What the task asks: Could you format the entries below as a numbered list, leaving out any blank lines?

Available data:

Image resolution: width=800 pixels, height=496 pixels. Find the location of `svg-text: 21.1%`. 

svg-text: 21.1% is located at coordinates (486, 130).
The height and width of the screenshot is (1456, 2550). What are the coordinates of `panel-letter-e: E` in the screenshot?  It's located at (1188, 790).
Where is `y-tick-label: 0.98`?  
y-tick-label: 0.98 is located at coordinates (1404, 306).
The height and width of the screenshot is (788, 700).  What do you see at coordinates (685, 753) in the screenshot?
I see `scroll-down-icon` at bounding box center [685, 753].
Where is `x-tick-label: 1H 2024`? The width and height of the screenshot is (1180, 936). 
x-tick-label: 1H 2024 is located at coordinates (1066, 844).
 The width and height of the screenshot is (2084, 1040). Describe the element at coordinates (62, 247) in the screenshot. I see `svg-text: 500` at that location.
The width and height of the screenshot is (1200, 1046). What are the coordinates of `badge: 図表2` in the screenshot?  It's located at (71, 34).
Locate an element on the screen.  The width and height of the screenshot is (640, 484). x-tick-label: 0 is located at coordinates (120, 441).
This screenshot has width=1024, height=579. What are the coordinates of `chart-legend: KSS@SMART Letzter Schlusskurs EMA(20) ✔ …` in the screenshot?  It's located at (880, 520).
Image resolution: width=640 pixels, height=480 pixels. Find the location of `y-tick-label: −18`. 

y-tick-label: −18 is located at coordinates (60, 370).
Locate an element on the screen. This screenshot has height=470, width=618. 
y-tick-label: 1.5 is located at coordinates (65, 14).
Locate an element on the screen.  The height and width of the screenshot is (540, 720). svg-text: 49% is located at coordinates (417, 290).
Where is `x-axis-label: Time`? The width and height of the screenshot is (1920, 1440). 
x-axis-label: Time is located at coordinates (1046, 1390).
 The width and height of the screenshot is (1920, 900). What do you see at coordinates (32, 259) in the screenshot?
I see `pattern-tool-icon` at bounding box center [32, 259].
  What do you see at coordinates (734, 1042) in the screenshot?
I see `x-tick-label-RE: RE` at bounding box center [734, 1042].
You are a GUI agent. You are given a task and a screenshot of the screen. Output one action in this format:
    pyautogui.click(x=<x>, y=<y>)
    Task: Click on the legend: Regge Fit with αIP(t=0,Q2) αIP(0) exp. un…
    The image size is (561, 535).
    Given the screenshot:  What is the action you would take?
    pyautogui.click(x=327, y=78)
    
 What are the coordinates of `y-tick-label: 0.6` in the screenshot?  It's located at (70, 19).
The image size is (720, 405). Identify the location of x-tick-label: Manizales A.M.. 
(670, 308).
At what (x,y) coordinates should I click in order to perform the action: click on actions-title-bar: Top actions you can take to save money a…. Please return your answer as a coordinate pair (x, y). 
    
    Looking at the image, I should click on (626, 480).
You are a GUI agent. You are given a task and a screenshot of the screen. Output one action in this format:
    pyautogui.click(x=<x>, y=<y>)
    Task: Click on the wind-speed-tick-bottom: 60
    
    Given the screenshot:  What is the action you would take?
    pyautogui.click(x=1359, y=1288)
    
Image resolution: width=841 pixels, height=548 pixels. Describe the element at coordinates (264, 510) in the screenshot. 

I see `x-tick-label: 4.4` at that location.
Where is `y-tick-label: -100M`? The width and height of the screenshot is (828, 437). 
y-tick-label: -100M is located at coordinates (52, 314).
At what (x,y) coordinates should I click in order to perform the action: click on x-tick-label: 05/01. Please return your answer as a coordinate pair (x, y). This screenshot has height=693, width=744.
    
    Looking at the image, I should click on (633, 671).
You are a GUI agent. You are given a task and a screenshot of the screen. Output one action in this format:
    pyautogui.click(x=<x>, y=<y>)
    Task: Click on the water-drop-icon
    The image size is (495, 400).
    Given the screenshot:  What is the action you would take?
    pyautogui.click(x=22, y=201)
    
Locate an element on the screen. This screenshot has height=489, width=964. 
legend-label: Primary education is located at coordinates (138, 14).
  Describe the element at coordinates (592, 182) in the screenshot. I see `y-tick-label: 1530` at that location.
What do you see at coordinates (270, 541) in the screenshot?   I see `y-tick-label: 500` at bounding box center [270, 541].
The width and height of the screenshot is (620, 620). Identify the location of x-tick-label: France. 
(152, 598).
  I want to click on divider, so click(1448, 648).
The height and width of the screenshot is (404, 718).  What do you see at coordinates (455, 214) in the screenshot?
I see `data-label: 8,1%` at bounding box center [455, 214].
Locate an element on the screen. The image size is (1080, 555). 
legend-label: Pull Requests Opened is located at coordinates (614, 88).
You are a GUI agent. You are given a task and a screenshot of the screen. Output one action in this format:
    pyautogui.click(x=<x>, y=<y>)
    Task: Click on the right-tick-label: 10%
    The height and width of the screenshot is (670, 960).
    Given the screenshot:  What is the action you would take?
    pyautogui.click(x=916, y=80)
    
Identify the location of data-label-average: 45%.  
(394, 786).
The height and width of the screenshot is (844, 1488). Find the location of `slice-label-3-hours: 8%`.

Task output:
1. Image resolution: width=800 pixels, height=496 pixels. Find the location of `svg-text: 21.1%`. 
2. svg-text: 21.1% is located at coordinates (486, 130).
3. The height and width of the screenshot is (1456, 2550). What are the coordinates of `panel-letter-e: E` in the screenshot?  It's located at (1188, 790).
4. Where is `y-tick-label: 0.98`?  
5. y-tick-label: 0.98 is located at coordinates (1404, 306).
6. The height and width of the screenshot is (788, 700).  What do you see at coordinates (685, 753) in the screenshot?
7. I see `scroll-down-icon` at bounding box center [685, 753].
8. Where is `x-tick-label: 1H 2024`? The width and height of the screenshot is (1180, 936). 
9. x-tick-label: 1H 2024 is located at coordinates (1066, 844).
10.  The width and height of the screenshot is (2084, 1040). Describe the element at coordinates (62, 247) in the screenshot. I see `svg-text: 500` at that location.
11. The width and height of the screenshot is (1200, 1046). What are the coordinates of `badge: 図表2` in the screenshot?  It's located at (71, 34).
12. Locate an element on the screen.  The width and height of the screenshot is (640, 484). x-tick-label: 0 is located at coordinates (120, 441).
13. This screenshot has width=1024, height=579. What are the coordinates of `chart-legend: KSS@SMART Letzter Schlusskurs EMA(20) ✔ …` in the screenshot?  It's located at (880, 520).
14. Image resolution: width=640 pixels, height=480 pixels. Find the location of `y-tick-label: −18`. 
15. y-tick-label: −18 is located at coordinates (60, 370).
16. Locate an element on the screen. This screenshot has height=470, width=618. 
17. y-tick-label: 1.5 is located at coordinates (65, 14).
18. Locate an element on the screen.  The height and width of the screenshot is (540, 720). svg-text: 49% is located at coordinates (417, 290).
19. Where is `x-axis-label: Time`? The width and height of the screenshot is (1920, 1440). 
20. x-axis-label: Time is located at coordinates (1046, 1390).
21.  The width and height of the screenshot is (1920, 900). What do you see at coordinates (32, 259) in the screenshot?
22. I see `pattern-tool-icon` at bounding box center [32, 259].
23.   What do you see at coordinates (734, 1042) in the screenshot?
24. I see `x-tick-label-RE: RE` at bounding box center [734, 1042].
25. You are a GUI agent. You are given a task and a screenshot of the screen. Output one action in this format:
26.     pyautogui.click(x=<x>, y=<y>)
27.     Task: Click on the legend: Regge Fit with αIP(t=0,Q2) αIP(0) exp. un…
28.     The image size is (561, 535).
29.     Given the screenshot:  What is the action you would take?
30.     pyautogui.click(x=327, y=78)
31.  What are the coordinates of `y-tick-label: 0.6` in the screenshot?  It's located at (70, 19).
32. The image size is (720, 405). Identify the location of x-tick-label: Manizales A.M.. 
33. (670, 308).
34. At what (x,y) coordinates should I click in order to perform the action: click on actions-title-bar: Top actions you can take to save money a…. Please return your answer as a coordinate pair (x, y). 
35.     Looking at the image, I should click on (626, 480).
36. You are a GUI agent. You are given a task and a screenshot of the screen. Output one action in this format:
37.     pyautogui.click(x=<x>, y=<y>)
38.     Task: Click on the wind-speed-tick-bottom: 60
39.     Given the screenshot:  What is the action you would take?
40.     pyautogui.click(x=1359, y=1288)
41. Image resolution: width=841 pixels, height=548 pixels. Describe the element at coordinates (264, 510) in the screenshot. 
42. I see `x-tick-label: 4.4` at that location.
43. Where is `y-tick-label: -100M`? The width and height of the screenshot is (828, 437). 
44. y-tick-label: -100M is located at coordinates (52, 314).
45. At what (x,y) coordinates should I click in order to perform the action: click on x-tick-label: 05/01. Please return your answer as a coordinate pair (x, y). This screenshot has height=693, width=744.
46.     Looking at the image, I should click on (633, 671).
47. You are a GUI agent. You are given a task and a screenshot of the screen. Output one action in this format:
48.     pyautogui.click(x=<x>, y=<y>)
49.     Task: Click on the water-drop-icon
50.     The image size is (495, 400).
51.     Given the screenshot:  What is the action you would take?
52.     pyautogui.click(x=22, y=201)
53. Locate an element on the screen. This screenshot has height=489, width=964. 
54. legend-label: Primary education is located at coordinates (138, 14).
55.   Describe the element at coordinates (592, 182) in the screenshot. I see `y-tick-label: 1530` at that location.
56. What do you see at coordinates (270, 541) in the screenshot?   I see `y-tick-label: 500` at bounding box center [270, 541].
57. The width and height of the screenshot is (620, 620). Identify the location of x-tick-label: France. 
58. (152, 598).
59.   I want to click on divider, so click(1448, 648).
60. The height and width of the screenshot is (404, 718).  What do you see at coordinates (455, 214) in the screenshot?
61. I see `data-label: 8,1%` at bounding box center [455, 214].
62. Locate an element on the screen. The image size is (1080, 555). 
63. legend-label: Pull Requests Opened is located at coordinates (614, 88).
64. You are a GUI agent. You are given a task and a screenshot of the screen. Output one action in this format:
65.     pyautogui.click(x=<x>, y=<y>)
66.     Task: Click on the right-tick-label: 10%
67.     The height and width of the screenshot is (670, 960).
68.     Given the screenshot:  What is the action you would take?
69.     pyautogui.click(x=916, y=80)
70. Identify the location of data-label-average: 45%.  
71. (394, 786).
72. The height and width of the screenshot is (844, 1488). Find the location of `slice-label-3-hours: 8%`.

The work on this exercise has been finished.